Tuesday, July 22, 2014

Day Jobs

Day jobs. Most of us who aspire to be authors have them. Whether you are a real estate broker, a biochemist, an English professor, a transportation entrepreneur, or simply play an engineer on television, you have an occupation that pays the bills that come from living in the world. In short, it's that thing that you (the undiscovered genius that you are) do between opportunities to write.

Now, I don't wish to say that all day jobs are bad. There are people in the world who enjoy what they do. People who happily (yea, even cheerfully) march through the daily routine as if it weren't wearing away at their lives. I suspect that you, dear readers, might even know one or two of them. Yet, this is not entirely the case for the majority of us.

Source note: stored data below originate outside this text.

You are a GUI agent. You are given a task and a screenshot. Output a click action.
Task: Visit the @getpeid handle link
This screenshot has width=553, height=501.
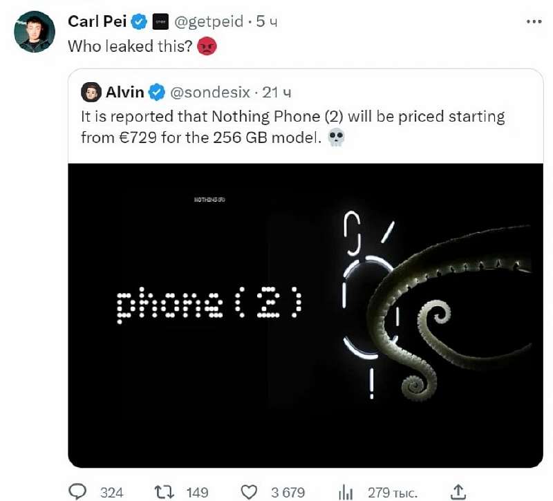point(207,22)
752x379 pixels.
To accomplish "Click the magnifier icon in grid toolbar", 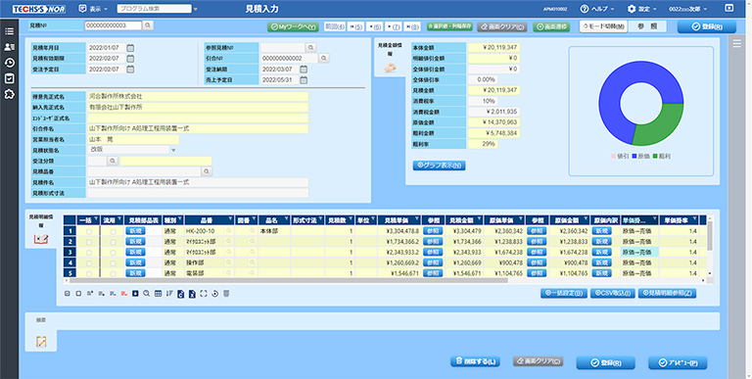I will point(147,294).
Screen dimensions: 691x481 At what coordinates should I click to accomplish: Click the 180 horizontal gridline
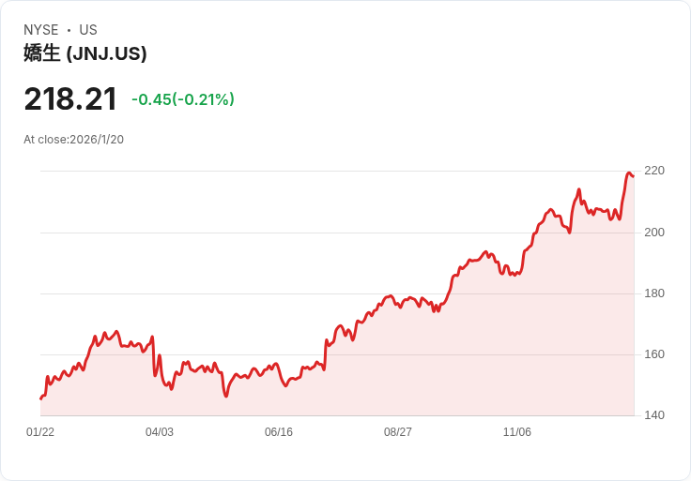(188, 293)
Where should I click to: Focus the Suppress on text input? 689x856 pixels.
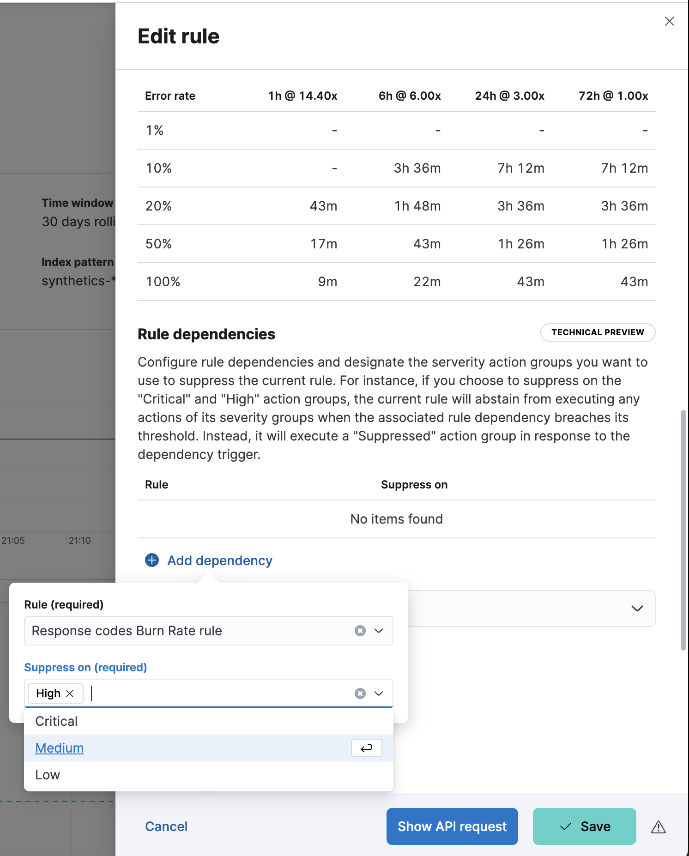click(x=217, y=693)
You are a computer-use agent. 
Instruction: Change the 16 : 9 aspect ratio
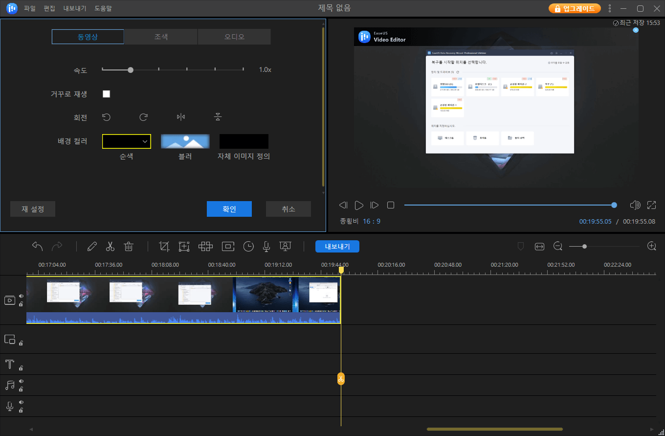point(372,221)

Allow me to illustrate. In my case, my relationship with my day job fluctuates from feckless camaraderie to something just shy of a postal apocalypse. On the dark days, I feel as if the corporate miasma is slowly bleeding away my soul. On good days, I smile and whatnot.

But fear not, fellow drones, for not all is gloom, despair, and agony on us. I have found a light in the darkness and it is not necessarily an oncoming train. For there, among your colleagues and bosses, are the characters you are looking for (dangling participle, notwithstanding). I'm not saying that you should place your coworkers verbatim into your manuscript. However, there are characteristics by the metric buttload that you can mine for use with your fiction. Even the dullness of your average accountant can be used as a foil against a more excitable character. The stubbornness of the nearly retired person down the hall, the egotism of the exceptionally confident fellow three cubes down, the unwavering (and slightly unnerving) cheerfulness of the woman at the front desk, and the bipolar swings of the middle aged middle manager are all rare earth minerals to be gleaned from the dross of the day job.

So be vigilant, true believers. Observe and take note of those around you. And, should anyone in particular completely cheese you off, write them into your novel and Martin them.